Dans un contexte où la curiosité n'est plus le moteur qui engrange des découvertes insolites, ce samedi 8 Mars 2025 a été marqué au fer rouge par un plateau musical d'une beauté étrange et ensorcelante. Une soirée qui a ravi les quelques individus qui ont bravé la bruine, obstacle ô combien infranchissable pour se déplacer, il n'en sera rien pour décourager les artistes, qui ont porté la flamme en plein cœur de l'obscurité. On dit que la nuit est belle, elle ne fait que commencer. 

THE DEVIL'S TRADE

The Devil's Trade incarné en solo par Dávid Makó, est une plongée sensorielle dans laquelle chaque image est ce qu'elle vous montre et ce qu'elle vous cache. Pour en entendre les sons, le timbre vocal, il faut franchir un cap, nous ne sommes plus spectateurs, nous devenons la musique. Son répertoire perpétue ce que les chantres portaient en bandoulière, dans de petits carnets où y étaient inscrits le verbe.

Crédit photo : Dylan Gauthier

De son précédent album Vidékek Vannak Idebenn (chronique - je vous laisse le soin d'en traduire la signification), signé chez Season Of Mist et précédemment chez Pelagic Records, le répertoire de David sur scène, convoque la folk de son premier disque Those Miles We Walked Alone, jusqu'à s'étirer vers un doom puissamment exprimé avec une guitare et quelques nappes de drone. Le final a recontextualisé un instrument à travers laquelle le chant est à fleur de peau, jusqu'à la dernière note.

Crédit photo : Dylan Gauthier

INSECT ARK

La pesanteur qui règne en cette soirée va se renforcer avec la prestation magistrale du trio Insect Ark.
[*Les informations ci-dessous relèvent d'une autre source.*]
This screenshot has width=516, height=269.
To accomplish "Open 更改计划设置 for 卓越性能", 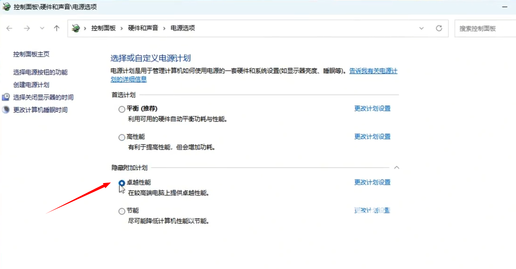I will click(x=372, y=182).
Normalement constitué sous la forme d'un duo et initié par Dana Schechter, le line-up est complété par le  légendaire batteur de Khanate, Tim Wyskida et par le guitariste Lynn Wright. Voilà pour les présentations. Certes, Insect Ark n'est pas une musique faite pour danser, pour se déhancher, mais elle est totalement imprévisible. Les tempos modulables, les harmonies dissonantes, tout est sujet à un morphisme présent dans l'album The Vanishing (2020) et plus récemment Raw Blood Singing. Dana exécute avec une précision chirurgicale un de ses titres phares, Three Gates. La particularité du trio est cette capacité à nuancer sa musique, comme une éruption sonore dont la lave se déverse crescendo.
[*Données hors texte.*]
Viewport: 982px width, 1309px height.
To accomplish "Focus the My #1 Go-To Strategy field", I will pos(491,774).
Crédit photo : Dylan Gauthier

Dès l'entame de Frozen Lake, tous les aspects de la musique prennent une toute autre signification, de la noirceur surgit le cri du sang, la musique de Dana se propage dans le continuum ordinaire du temps, mais il y a cette promptitude qui donne accès à ce qui semble nous échapper. Le mouvement est assimilé à la vie alors que l'immobilité a la mort, ce postulat est trop réducteur, car il nous est présenté par un prisme absurde et trop rationnel. Insect Ark est de facture instrumentale, mais quand le chant nous surprend par sa douceur et sa rugosité, les riffs de basse greffés à la rythmique colossale qui l'accompagne, contorsionne toutes les tessitures du langage. 

Les Nuits Magnétiques que propose Ex-Tenebris-Lux, par l'intermédiaire de WhatTheFest, sont des moments rares qu'il faut absolument protéger, c'est à dire, soutenir. Mais que faire lorsque l'on est saisis par tant de beauté ? Les raconter aux absents ?  Les autres nuits ? On pourra enfin se présenter à elles.